[Collected data]
Start of Block
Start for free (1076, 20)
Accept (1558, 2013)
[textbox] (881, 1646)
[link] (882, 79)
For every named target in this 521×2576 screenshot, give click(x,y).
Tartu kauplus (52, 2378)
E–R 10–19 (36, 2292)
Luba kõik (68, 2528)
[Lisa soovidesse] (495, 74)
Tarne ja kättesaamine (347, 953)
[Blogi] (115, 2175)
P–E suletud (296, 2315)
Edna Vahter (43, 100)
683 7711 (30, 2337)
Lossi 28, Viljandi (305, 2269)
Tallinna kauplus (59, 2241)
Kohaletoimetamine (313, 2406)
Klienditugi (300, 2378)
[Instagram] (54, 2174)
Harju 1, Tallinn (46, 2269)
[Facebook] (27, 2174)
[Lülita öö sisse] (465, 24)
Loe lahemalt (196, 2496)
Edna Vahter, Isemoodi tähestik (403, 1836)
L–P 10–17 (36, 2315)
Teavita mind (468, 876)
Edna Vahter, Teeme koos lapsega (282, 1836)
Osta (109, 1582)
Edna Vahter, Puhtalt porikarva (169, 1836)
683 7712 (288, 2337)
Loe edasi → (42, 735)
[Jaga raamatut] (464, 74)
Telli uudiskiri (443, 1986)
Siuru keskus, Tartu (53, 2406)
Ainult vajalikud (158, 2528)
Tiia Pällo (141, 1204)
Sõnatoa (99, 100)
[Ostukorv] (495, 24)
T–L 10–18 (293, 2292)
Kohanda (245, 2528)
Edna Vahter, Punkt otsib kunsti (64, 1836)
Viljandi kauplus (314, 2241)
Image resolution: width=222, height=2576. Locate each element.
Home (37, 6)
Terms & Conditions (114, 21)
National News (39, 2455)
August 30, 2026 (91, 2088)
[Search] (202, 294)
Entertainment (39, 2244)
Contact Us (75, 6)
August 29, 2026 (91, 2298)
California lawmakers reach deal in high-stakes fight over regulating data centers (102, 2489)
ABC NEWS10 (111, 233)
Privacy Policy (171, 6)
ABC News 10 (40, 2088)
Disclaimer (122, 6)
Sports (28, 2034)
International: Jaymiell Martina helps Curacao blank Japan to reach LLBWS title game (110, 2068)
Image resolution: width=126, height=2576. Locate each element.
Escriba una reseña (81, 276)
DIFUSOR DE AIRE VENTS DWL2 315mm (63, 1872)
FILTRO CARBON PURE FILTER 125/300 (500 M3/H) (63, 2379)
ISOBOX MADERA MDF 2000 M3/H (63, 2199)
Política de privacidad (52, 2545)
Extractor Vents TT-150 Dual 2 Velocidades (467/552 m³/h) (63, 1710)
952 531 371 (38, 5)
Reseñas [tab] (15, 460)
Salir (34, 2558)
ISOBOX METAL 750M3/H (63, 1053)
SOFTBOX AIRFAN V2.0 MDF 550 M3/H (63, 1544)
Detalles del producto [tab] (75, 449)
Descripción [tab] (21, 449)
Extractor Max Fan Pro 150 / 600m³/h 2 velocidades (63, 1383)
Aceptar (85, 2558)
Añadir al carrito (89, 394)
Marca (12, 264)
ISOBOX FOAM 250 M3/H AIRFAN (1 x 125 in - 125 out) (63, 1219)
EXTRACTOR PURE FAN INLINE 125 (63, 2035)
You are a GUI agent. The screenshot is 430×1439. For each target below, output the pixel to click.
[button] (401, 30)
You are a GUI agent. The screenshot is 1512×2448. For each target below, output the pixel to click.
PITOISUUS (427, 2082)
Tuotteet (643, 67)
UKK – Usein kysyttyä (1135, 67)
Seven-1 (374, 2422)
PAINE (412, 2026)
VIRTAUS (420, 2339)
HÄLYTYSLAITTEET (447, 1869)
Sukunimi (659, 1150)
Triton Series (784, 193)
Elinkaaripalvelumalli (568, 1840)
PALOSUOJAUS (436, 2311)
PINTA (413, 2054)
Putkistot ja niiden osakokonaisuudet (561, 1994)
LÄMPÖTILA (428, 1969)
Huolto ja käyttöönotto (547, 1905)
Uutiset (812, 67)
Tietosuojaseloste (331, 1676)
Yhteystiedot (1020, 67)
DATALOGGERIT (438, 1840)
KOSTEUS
End of Block
What the task asks: A precise copy of all the records is needed.

Solution to this exercise:
Start for free (1076, 20)
Accept (1558, 2013)
[textbox] (881, 1646)
[link] (882, 79)
For every named target in this 521×2576 screenshot, give click(x,y).
Tartu kauplus (52, 2378)
E–R 10–19 (36, 2292)
Luba kõik (68, 2528)
[Lisa soovidesse] (495, 74)
Tarne ja kättesaamine (347, 953)
[Blogi] (115, 2175)
P–E suletud (296, 2315)
Edna Vahter (43, 100)
683 7711 (30, 2337)
Lossi 28, Viljandi (305, 2269)
Tallinna kauplus (59, 2241)
Kohaletoimetamine (313, 2406)
Klienditugi (300, 2378)
[Instagram] (54, 2174)
Harju 1, Tallinn (46, 2269)
[Facebook] (27, 2174)
[Lülita öö sisse] (465, 24)
Loe lahemalt (196, 2496)
Edna Vahter, Isemoodi tähestik (403, 1836)
L–P 10–17 (36, 2315)
Teavita mind (468, 876)
Edna Vahter, Teeme koos lapsega (282, 1836)
Osta (109, 1582)
Edna Vahter, Puhtalt porikarva (169, 1836)
683 7712 (288, 2337)
Loe edasi → (42, 735)
[Jaga raamatut] (464, 74)
Telli uudiskiri (443, 1986)
Siuru keskus, Tartu (53, 2406)
Ainult vajalikud (158, 2528)
Tiia Pällo (141, 1204)
Sõnatoa (99, 100)
[Ostukorv] (495, 24)
T–L 10–18 (293, 2292)
Kohanda (245, 2528)
Edna Vahter, Punkt otsib kunsti (64, 1836)
Viljandi kauplus (314, 2241)
Image resolution: width=222, height=2576. Locate each element.
Home (37, 6)
Terms & Conditions (114, 21)
National News (39, 2455)
August 30, 2026 (91, 2088)
[Search] (202, 294)
Entertainment (39, 2244)
Contact Us (75, 6)
August 29, 2026 (91, 2298)
California lawmakers reach deal in high-stakes fight over regulating data centers (102, 2489)
ABC NEWS10 (111, 233)
Privacy Policy (171, 6)
ABC News 10 (40, 2088)
Disclaimer (122, 6)
Sports (28, 2034)
International: Jaymiell Martina helps Curacao blank Japan to reach LLBWS title game (110, 2068)
Image resolution: width=126, height=2576. Locate each element.
Escriba una reseña (81, 276)
DIFUSOR DE AIRE VENTS DWL2 315mm (63, 1872)
FILTRO CARBON PURE FILTER 125/300 (500 M3/H) (63, 2379)
ISOBOX MADERA MDF 2000 M3/H (63, 2199)
Política de privacidad (52, 2545)
Extractor Vents TT-150 Dual 2 Velocidades (467/552 m³/h) (63, 1710)
952 531 371 (38, 5)
Reseñas [tab] (15, 460)
Salir (34, 2558)
ISOBOX METAL 750M3/H (63, 1053)
SOFTBOX AIRFAN V2.0 MDF 550 M3/H (63, 1544)
Detalles del producto [tab] (75, 449)
Descripción [tab] (21, 449)
Extractor Max Fan Pro 150 / 600m³/h 2 velocidades (63, 1383)
Aceptar (85, 2558)
Añadir al carrito (89, 394)
Marca (12, 264)
ISOBOX FOAM 250 M3/H AIRFAN (1 x 125 in - 125 out) (63, 1219)
EXTRACTOR PURE FAN INLINE 125 (63, 2035)
You are a GUI agent. The screenshot is 430×1439. For each target below, output the pixel to click.
[button] (401, 30)
You are a GUI agent. The screenshot is 1512×2448. For each target below, output the pixel to click.
PITOISUUS (427, 2082)
Tuotteet (643, 67)
UKK – Usein kysyttyä (1135, 67)
Seven-1 (374, 2422)
PAINE (412, 2026)
VIRTAUS (420, 2339)
HÄLYTYSLAITTEET (447, 1869)
Sukunimi (659, 1150)
Triton Series (784, 193)
Elinkaaripalvelumalli (568, 1840)
PALOSUOJAUS (436, 2311)
PINTA (413, 2054)
Putkistot ja niiden osakokonaisuudet (561, 1994)
LÄMPÖTILA (428, 1969)
Huolto ja käyttöönotto (547, 1905)
Uutiset (812, 67)
Tietosuojaseloste (331, 1676)
Yhteystiedot (1020, 67)
DATALOGGERIT (438, 1840)
KOSTEUS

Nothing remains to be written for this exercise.